Of course, the fact that a sample tends to take on the normal distribution doesn't mean that the populations do. :)

I'd be more specific, but my normal-distribution-fu is rather weak.

Beano's Fourth Chin
3/27/2006, 02:28 AM
The Internet is a veritable all-you-can-eat buffet of such misplaced confidence. Online, individuals often speak with confident authority on a subject, yet their conclusions are flawed. It is likely that such individuals are completely ignorant of their ignorance. Cough.

Vaevictis
3/27/2006, 02:29 AM
Does all of this mean that if I think I am below average then I am actually above average?

According to my brief reading of the study, it suggests that the more competent you are, the less likely you are to overestimate your competence, and that the more incompetent you are, the more likely you are to overestimate it.

You sir, would be an outlier in this data set :D

Vaevictis
3/27/2006, 02:50 AM
It is likely that such individuals are completely ignorant of their ignorance. Cough.

Please, enlighten me. We're talking about math here, so it's entirely possible for you to show (prove) that I'm wrong.

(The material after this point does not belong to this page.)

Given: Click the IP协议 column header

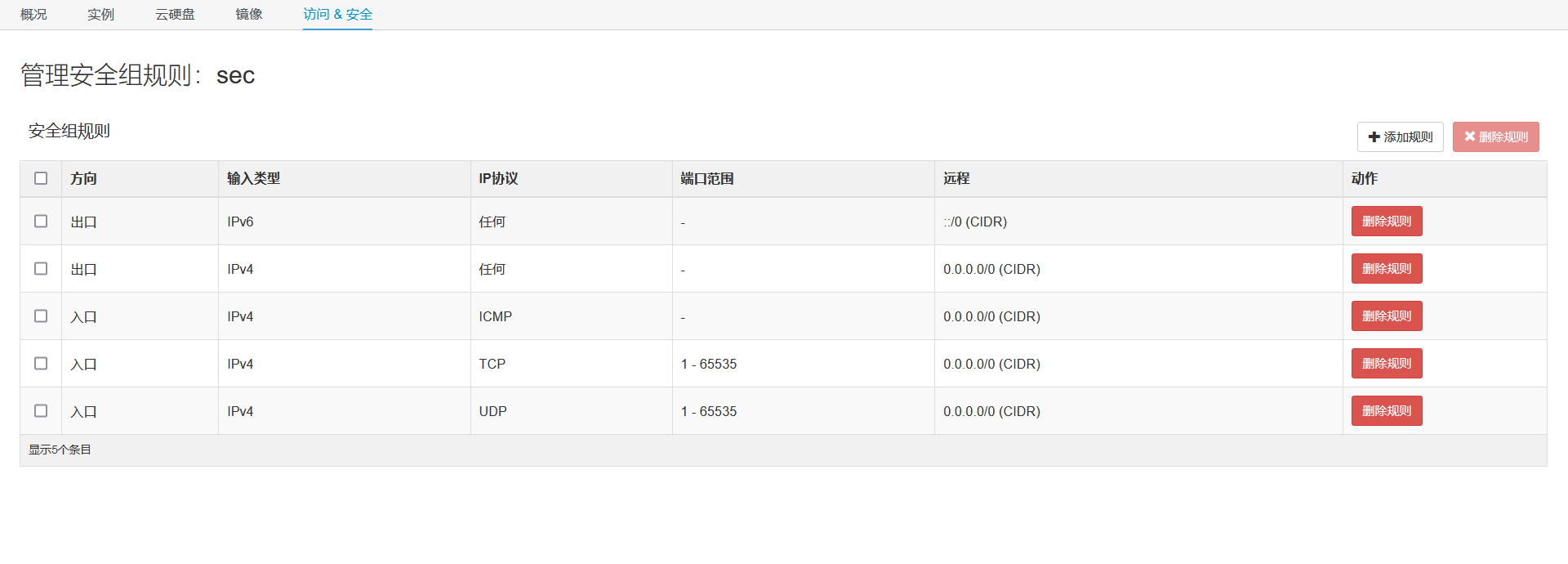Looking at the screenshot, I should (x=498, y=179).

The person in the article claimed that it's impossible for the majority of values to take a value greater than the average (aka, the mean, defined as the sum of values divided by the number of values); I challenged his assertion with the following counter example:

{1,10,10,10,10,10,10}

Average (mean): 61/7 ~= 8.714
Number of values greater than the average: 6/7 ~= 85.7% (a majority)

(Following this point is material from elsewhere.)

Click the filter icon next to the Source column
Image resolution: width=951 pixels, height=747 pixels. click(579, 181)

So: Show me where I'm wrong. Is my definition of the "average" (in this context, statistics) wrong? Is my arithmetic wrong?

(Do note that the author of the article has since changed his article to say "absurdly improbable" as opposed to "impossible", suggesting that he did in fact intend "average" to be the mean value I'm speaking of.)

Ike
3/27/2006, 03:03 AM
Please, enlighten me. We're talking about math here, so it's entirely possible for you to show (prove) that I'm wrong.

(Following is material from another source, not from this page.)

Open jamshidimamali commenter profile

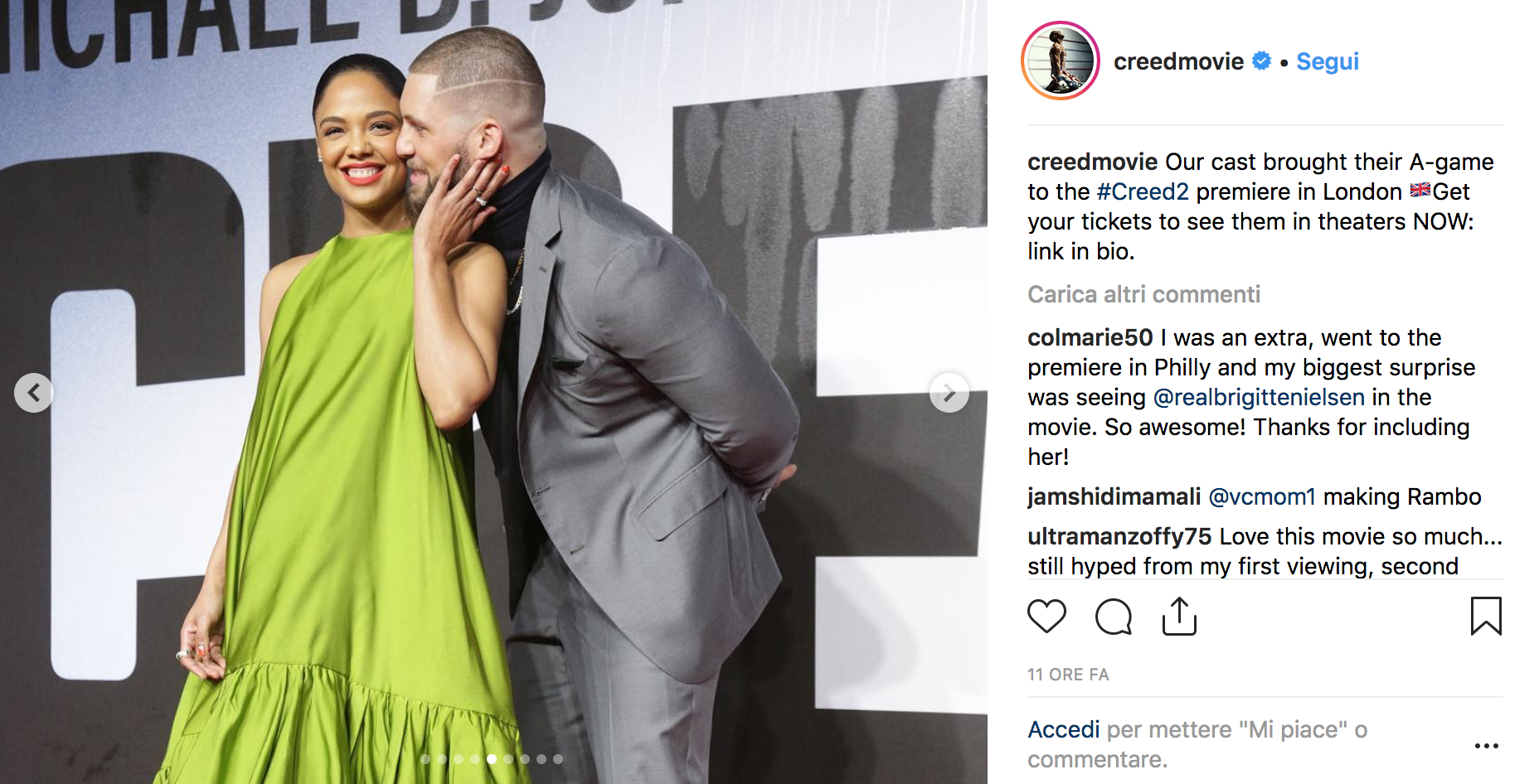[1114, 496]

The person in the article claimed that it's impossible for the majority of values to take a value greater than the average (aka, the mean, defined as the sum of values divided by the number of values); I challenged his assertion with the following counter example:

{1,10,10,10,10,10,10}

Average (mean): 61/7 ~= 8.714
Number of values greater than the average: 6/7 ~= 85.7% (a majority)

So: Show me where I'm wrong. Is my definition of the "average" (in this context, statistics) wrong? Is my arithmetic wrong?

(Do note that the author of the article has since changed his article to say "absurdly improbable" as opposed to "impossible", suggesting that he did in fact intend "average" to be the mean value I'm speaking of.)


in this case though, the 'mean' that they are talking about is not a mean score, but a mean percentile, which can be a very different monster. now, if the scores are distributed as in the set that you give, there is one person in the zeroth percentile, and 6 people in 14th percentile, and thus they are all in fact 'below average', or below the 50th percentile.

now, they probably aren't all actually below average, so if you happen to get a distribution such as yours, then the only information you should really take away from it is that you happened to design a pretty crappy test.

Skysooner
3/27/2006, 08:57 AM
Please, enlighten me. We're talking about math here, so it's entirely possible for you to show (prove) that I'm wrong.

The person in the article claimed that it's impossible for the majority of values to take a value greater than the average (aka, the mean, defined as the sum of values divided by the number of values); I challenged his assertion with the following counter example:

{1,10,10,10,10,10,10}

Average (mean): 61/7 ~= 8.714
Number of values greater than the average: 6/7 ~= 85.7% (a majority)

So: Show me where I'm wrong. Is my definition of the "average" (in this context, statistics) wrong? Is my arithmetic wrong?

(Do note that the author of the article has since changed his article to say "absurdly improbable" as opposed to "impossible", suggesting that he did in fact intend "average" to be the mean value I'm speaking of.)


The author's assertion is totally incorrect. It is called a negatively skewed distribution.